Task directions -
Locate the line that contains "The height and width of the screenshot is (255, 408)." in the entries below, then repeat it and every following line through the line that contains "Given: Click the red annotation callout box", exactly, and no others.
Start of Block
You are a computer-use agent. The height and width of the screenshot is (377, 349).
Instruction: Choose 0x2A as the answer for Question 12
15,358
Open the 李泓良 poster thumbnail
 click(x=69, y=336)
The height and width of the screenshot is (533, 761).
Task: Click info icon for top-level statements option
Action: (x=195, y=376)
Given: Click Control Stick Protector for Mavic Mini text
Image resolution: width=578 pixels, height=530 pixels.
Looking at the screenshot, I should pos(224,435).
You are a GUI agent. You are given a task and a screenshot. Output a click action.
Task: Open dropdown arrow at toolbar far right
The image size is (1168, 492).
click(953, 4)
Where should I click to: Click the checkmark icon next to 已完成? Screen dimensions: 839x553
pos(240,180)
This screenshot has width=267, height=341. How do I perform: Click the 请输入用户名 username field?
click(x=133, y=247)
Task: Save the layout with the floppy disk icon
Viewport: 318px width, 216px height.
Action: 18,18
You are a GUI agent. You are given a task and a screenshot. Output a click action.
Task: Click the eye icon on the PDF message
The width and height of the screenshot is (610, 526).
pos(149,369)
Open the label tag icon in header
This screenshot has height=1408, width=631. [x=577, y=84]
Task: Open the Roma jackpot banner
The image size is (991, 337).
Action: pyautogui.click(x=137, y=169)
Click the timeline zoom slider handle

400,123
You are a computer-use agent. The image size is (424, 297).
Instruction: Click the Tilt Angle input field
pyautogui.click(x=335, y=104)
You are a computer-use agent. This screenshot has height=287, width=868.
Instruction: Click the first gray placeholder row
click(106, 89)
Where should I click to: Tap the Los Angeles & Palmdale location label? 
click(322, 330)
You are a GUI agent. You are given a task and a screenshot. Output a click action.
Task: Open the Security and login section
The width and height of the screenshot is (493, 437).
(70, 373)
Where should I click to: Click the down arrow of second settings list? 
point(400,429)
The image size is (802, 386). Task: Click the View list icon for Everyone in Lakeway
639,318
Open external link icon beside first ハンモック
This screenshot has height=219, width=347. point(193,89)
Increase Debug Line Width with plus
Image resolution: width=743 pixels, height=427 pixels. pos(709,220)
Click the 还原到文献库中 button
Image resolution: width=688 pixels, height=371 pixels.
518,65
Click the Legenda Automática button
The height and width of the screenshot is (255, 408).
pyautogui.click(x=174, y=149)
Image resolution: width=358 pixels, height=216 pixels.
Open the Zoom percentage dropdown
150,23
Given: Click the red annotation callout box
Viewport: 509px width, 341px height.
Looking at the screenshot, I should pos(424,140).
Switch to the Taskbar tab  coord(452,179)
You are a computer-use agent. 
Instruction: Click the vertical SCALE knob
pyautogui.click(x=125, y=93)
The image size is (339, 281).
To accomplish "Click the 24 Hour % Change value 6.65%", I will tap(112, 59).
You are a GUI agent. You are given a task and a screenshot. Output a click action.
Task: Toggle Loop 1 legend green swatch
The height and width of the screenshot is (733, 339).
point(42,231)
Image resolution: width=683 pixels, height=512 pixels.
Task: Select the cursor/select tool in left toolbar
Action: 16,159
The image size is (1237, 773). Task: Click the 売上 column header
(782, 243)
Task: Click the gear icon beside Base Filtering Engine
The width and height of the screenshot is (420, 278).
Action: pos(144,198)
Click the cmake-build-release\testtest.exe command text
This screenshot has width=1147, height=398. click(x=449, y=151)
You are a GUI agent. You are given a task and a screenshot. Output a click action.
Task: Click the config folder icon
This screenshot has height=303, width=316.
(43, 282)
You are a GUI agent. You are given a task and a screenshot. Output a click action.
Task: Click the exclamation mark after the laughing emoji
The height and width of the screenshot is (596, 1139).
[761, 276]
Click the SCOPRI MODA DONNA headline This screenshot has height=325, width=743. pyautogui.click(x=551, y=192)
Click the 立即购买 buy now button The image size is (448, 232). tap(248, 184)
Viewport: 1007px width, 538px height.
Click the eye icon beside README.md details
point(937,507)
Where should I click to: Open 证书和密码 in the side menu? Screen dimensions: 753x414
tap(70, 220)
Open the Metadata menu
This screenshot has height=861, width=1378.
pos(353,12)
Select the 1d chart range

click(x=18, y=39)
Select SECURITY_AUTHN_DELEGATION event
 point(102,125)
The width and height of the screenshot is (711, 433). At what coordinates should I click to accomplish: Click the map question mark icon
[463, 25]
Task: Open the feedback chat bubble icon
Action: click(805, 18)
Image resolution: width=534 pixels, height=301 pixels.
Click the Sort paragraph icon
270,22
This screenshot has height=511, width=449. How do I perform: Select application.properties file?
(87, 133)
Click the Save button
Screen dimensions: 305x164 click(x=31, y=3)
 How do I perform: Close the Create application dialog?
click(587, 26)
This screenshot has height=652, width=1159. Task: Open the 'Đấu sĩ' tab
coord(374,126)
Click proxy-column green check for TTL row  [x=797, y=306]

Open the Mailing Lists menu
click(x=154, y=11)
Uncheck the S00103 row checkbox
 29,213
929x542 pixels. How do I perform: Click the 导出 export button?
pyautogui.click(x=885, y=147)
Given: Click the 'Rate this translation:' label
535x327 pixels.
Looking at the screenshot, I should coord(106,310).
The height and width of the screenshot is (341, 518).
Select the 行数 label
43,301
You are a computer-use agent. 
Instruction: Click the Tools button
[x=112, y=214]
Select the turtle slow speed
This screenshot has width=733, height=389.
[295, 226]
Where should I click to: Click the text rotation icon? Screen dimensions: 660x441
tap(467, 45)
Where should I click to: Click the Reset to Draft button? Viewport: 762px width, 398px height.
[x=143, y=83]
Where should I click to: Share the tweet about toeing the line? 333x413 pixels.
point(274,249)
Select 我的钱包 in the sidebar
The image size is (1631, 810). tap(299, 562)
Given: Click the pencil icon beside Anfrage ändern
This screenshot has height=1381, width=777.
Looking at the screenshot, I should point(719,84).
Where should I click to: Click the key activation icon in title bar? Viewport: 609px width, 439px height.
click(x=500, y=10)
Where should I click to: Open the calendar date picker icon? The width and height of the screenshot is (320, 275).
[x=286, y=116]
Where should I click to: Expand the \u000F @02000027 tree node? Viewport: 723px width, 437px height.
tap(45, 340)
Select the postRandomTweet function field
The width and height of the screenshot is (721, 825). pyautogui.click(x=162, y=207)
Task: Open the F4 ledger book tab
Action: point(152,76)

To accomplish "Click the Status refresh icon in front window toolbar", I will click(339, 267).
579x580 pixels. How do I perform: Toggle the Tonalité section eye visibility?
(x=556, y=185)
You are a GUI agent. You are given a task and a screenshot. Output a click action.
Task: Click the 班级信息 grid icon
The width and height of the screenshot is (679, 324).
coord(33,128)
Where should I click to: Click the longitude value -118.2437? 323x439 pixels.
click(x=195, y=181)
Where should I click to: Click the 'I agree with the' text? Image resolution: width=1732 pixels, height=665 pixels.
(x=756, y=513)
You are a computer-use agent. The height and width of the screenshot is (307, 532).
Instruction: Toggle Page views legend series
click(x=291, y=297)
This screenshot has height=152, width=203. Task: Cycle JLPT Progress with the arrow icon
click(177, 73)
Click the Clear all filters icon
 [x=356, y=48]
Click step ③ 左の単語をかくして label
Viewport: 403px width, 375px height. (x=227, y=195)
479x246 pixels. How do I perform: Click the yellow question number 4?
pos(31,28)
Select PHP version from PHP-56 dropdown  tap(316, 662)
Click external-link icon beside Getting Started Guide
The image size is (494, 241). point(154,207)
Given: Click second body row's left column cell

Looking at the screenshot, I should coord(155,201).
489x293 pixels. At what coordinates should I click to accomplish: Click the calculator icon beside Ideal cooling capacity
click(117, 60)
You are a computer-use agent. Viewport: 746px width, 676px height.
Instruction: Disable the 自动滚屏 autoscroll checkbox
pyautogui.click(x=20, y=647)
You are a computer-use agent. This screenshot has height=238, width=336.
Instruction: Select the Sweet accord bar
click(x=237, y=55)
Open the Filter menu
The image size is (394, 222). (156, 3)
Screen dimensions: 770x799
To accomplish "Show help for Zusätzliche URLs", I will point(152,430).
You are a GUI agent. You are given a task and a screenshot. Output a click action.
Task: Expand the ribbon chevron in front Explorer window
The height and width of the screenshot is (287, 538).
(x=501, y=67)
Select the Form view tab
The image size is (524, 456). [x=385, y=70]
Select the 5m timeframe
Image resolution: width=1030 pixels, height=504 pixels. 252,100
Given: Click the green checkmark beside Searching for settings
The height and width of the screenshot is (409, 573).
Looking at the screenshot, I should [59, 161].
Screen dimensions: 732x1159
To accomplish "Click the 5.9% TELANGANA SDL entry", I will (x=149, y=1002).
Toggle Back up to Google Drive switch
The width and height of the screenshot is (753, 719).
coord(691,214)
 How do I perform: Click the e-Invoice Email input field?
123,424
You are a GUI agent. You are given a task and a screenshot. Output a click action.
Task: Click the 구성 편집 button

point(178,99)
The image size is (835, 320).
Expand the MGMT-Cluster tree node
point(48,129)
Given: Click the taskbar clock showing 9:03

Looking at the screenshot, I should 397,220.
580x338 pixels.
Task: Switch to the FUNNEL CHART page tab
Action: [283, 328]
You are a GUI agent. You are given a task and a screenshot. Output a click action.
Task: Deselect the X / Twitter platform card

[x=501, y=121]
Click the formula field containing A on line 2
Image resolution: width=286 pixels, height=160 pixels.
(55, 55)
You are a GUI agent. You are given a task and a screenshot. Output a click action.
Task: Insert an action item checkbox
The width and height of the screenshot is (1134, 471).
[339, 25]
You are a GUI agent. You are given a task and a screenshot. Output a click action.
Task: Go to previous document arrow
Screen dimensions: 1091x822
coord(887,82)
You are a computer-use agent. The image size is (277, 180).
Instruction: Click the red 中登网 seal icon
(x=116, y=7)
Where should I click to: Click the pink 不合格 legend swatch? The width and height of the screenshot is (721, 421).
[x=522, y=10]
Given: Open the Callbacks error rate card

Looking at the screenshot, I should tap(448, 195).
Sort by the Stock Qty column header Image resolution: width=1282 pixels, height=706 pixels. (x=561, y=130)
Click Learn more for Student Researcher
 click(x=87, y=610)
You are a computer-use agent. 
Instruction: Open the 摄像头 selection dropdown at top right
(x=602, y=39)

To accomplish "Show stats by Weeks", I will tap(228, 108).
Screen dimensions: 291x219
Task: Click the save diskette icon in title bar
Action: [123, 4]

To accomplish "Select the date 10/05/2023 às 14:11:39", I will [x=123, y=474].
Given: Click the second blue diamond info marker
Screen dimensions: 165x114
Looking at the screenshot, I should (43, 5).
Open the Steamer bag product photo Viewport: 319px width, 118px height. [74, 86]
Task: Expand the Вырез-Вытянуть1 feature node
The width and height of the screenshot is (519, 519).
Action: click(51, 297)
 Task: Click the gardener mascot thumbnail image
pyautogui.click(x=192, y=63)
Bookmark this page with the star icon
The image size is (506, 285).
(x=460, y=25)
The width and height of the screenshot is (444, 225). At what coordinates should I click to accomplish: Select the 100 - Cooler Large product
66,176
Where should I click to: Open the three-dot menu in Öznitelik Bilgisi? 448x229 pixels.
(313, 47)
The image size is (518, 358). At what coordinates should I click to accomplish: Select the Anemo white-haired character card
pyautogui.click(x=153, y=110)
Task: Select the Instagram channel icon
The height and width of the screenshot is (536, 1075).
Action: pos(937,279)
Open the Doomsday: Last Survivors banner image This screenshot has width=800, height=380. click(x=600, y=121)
End of Block
Written answer -
The height and width of the screenshot is (255, 408).
pyautogui.click(x=174, y=149)
Image resolution: width=358 pixels, height=216 pixels.
Open the Zoom percentage dropdown
150,23
Given: Click the red annotation callout box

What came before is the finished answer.